At the Defense Threat Reduction Agency, a $1.1 billion defense agency created in 1998 to counter the threat of weapons of mass destruction, scientists are studying how to attack and destroy hardened and deeply buried bunkers containing chemical, biological and radiological weapons with advanced conventional bombs, low-yield nuclear devices and even high-yield nuclear weapons.

"There was a time during which we really didn't know what phase we were in, so we called it the 'post-Cold War phase,' " said Stephen M. Younger, the agency's director. "And it wasn't clear what kind of weapons we were going to need for the conflicts of the future. September 11 clarified that. And we are getting a better understanding of the types [of threat] we may face in the future and the types of weaponry that will be required [to counter] them."

Younger said his agency is working on advanced conventional explosives with hardened warheads that could penetrate underground concrete bunkers and destroy biological agents with a sustained level of extremely high heat.

"We want to use the minimum force to achieve the military objective, if at all possible, with a conventional weapon," Younger said. "We do not want to cross the nuclear threshold unless it is an example of extreme national emergency."

But there are some bunkers that are "so incredibly hard," Younger said, "that they do require high-yield nuclear weapons." Low-yield nuclear warheads could be useful in certain scenarios, he said, but they run the risk of spreading biological agents across the countryside.

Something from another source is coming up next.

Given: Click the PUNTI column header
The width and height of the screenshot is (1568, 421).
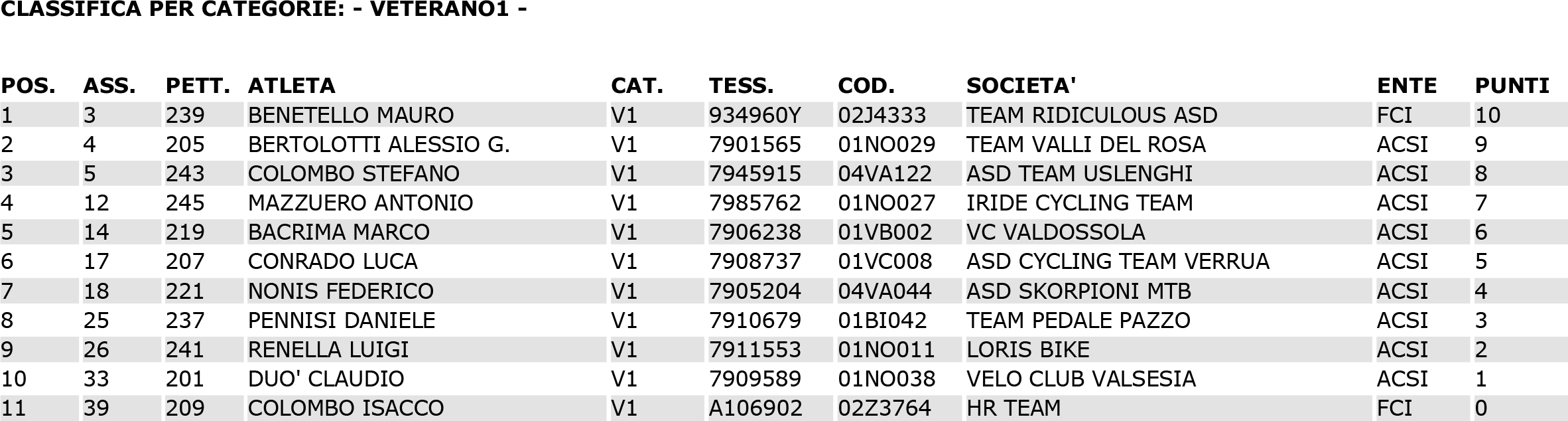Looking at the screenshot, I should 1512,86.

Rumsfeld's Nuclear Posture Review, completed at the end of last year, stated that "new capabilities must be developed to defeat emerging threats such as hard and deeply buried targets." It also said "several nuclear weapons options" that could be useful in attacking such facilities include "improved earth penetrating weapons."

But senior administration officials said the tactical use of nuclear weapons is being studied, not actively contemplated. "There is no one anxious to think about the employment of tactical nuclear weapons," a senior defense official said. "That's not what we are trying to do."

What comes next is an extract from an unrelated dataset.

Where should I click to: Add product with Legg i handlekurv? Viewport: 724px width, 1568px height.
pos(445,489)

What the Pentagon is most focused on, the official said, is a method of "advanced conventional strike."

Inside the Pentagon, some officials suspect that the new doctrine may be acted upon sooner rather than later.

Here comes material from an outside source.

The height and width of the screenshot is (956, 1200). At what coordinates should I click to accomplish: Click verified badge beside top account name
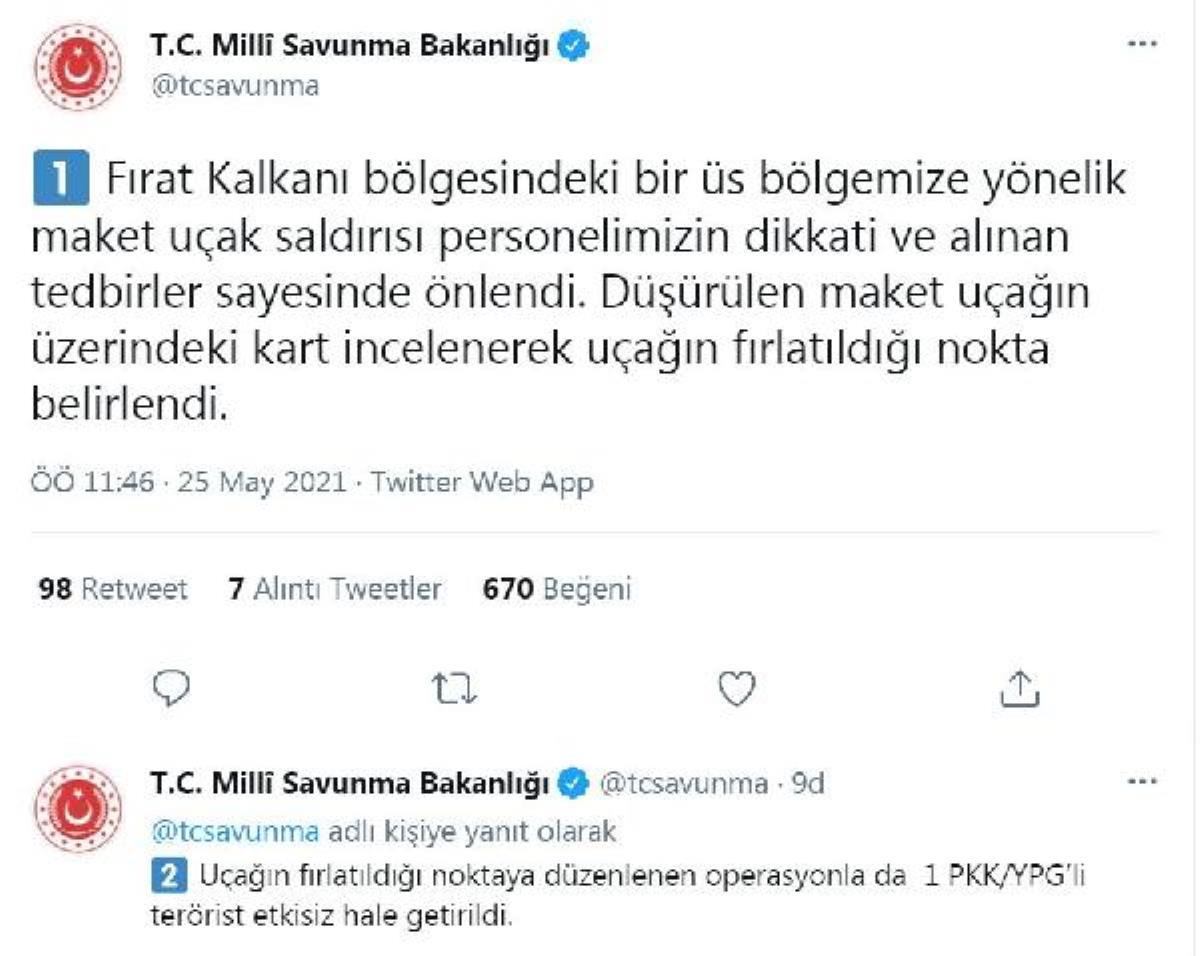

"I think the president is trying to get the American people ready for some kind of preemptive move" against Iraq, said a Pentagon consultant. He said it would not necessarily be against Iraqi weapons sites but might instead involve a seizure of Iraqi oil fields.

But a senior administration official dismissed the idea of a "bolt from the blue" attack on Iraq. "I want to caution that [the president] was not making an announcement about imminent action" in his West Point address, the official said. "Some people have quite frankly said, 'Oh, this must have been about Iraq.' He was not making an announcement about imminent action, but this was a doctrinal statement."

Rumsfeld may have captured this situation best when he declined to discuss preemption last week. Asked in an interview whether the U.S. government is contemplating preemptive moves against other nations' weapons of mass destruction, he replied: "Why would anyone answer that question if they were contemplating it?"

At West Point, President Bush said U.S. strategy must go beyond deterrence to deal with terrorists, who have no territory to defend.